- Theatrical release poster
- German: Geister
- Directed by: Fatih Akin
- Screenplay by: Fatih Akin; Ruth Toma;
- Produced by: Ann-Kristin Bardi; Ann-Kristin Homann;
- Starring: Mariam Dawoud; Eren M. Güvercin; Carlotta von Falkenhayn; Gabriel-Winner Amorim;
- Cinematography: Frank Griebe
- Edited by: Andrew Bird
- Production companies: Bombero International; Warner Bros. Film Productions Germany; Rialto Film;
- Distributed by: Warner Bros. Pictures
- Release dates: 18 September 2026 (Zinemaldia); 5 November 2026 (Germany);
- Running time: 106 minutes
- Country: Germany
- Language: German

= Ghost Song (film) =

2026 German fantasy drama film

Ghost Song (Geister) is a 2026 German fantasy drama film co-written and directed by Fatih Akin. Starring Mariam Dawoud and Eren M. Güvercin as Farasha and Faris, the film follows two strangers who meet at a graduation party and fall in love at first sight. But their connection is shattered when Farasha dies later that night.

The film had its world premiere as opening film in competition at the 74th San Sebastián International Film Festival on 18 September 2026, where it competed for Golden Shell. It will be theatrically released in Germany on 5 November by Warner Bros. Pictures.

==Summary==
Farasha and Faris, who meet at a graduation party when they are 20 and instantly fall in love. That same night, Farasha dies, but she finds a way to stay connected to Faris by entering his dreams.
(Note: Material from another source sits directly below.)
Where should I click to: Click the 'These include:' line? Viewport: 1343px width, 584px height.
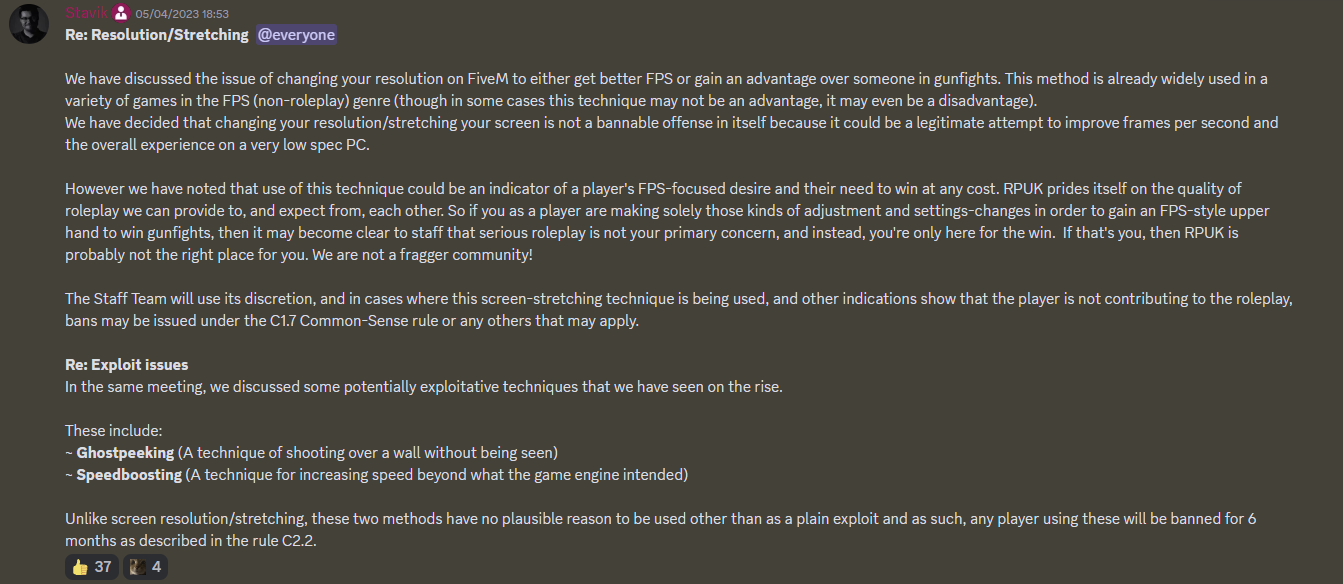(114, 431)
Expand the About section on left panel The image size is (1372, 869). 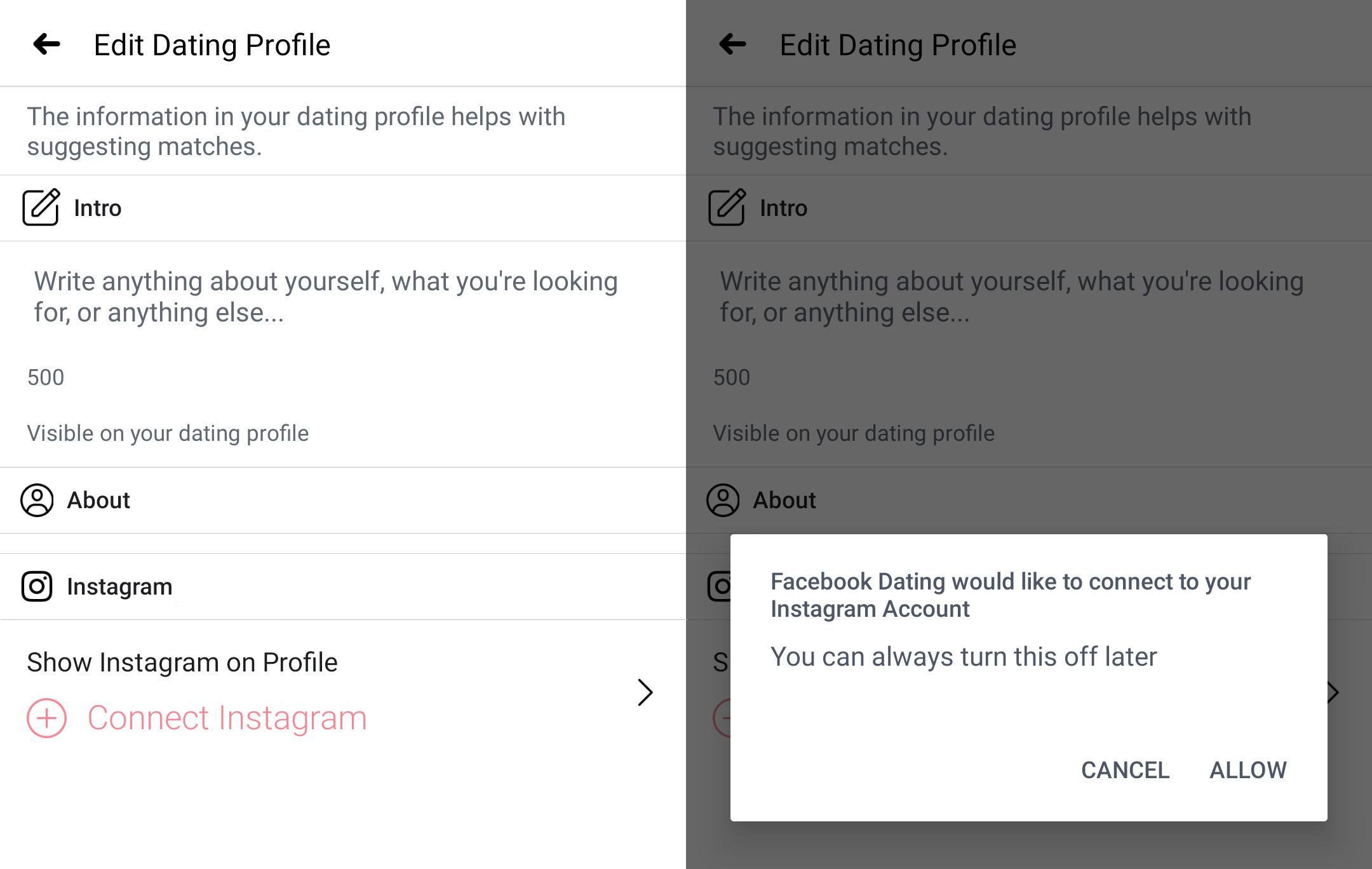click(343, 501)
For 40 nights, she visits him there, allowing their love to grow across two worlds until their final meeting.

==Cast==
- Mariam Dawoud as Farasha
- Eren M. Güvercin as Faris
- Carlotta von Falkenhayn
- Gabriel-Winner Amorim
- Lama Alhalabi
- David Schütter
- Anna Bederke

==Production==

The project was first announced by Fatih Akin at Cannes Film Festival in May 2025 after premiere of his 2025 film Amrum.

Principal photography began on 31 July 2025 and ended on 6 October 2025, shot in Hamburg, Schleswig-Holstein and Bavaria.

==Release==
Ghost Song had its world premiere at the 74th San Sebastián International Film Festival on 18 September 2026, vying for the Golden Shell. It will also be showcased in Große Freiheit section of Filmfest Hamburg on 1 October 2026.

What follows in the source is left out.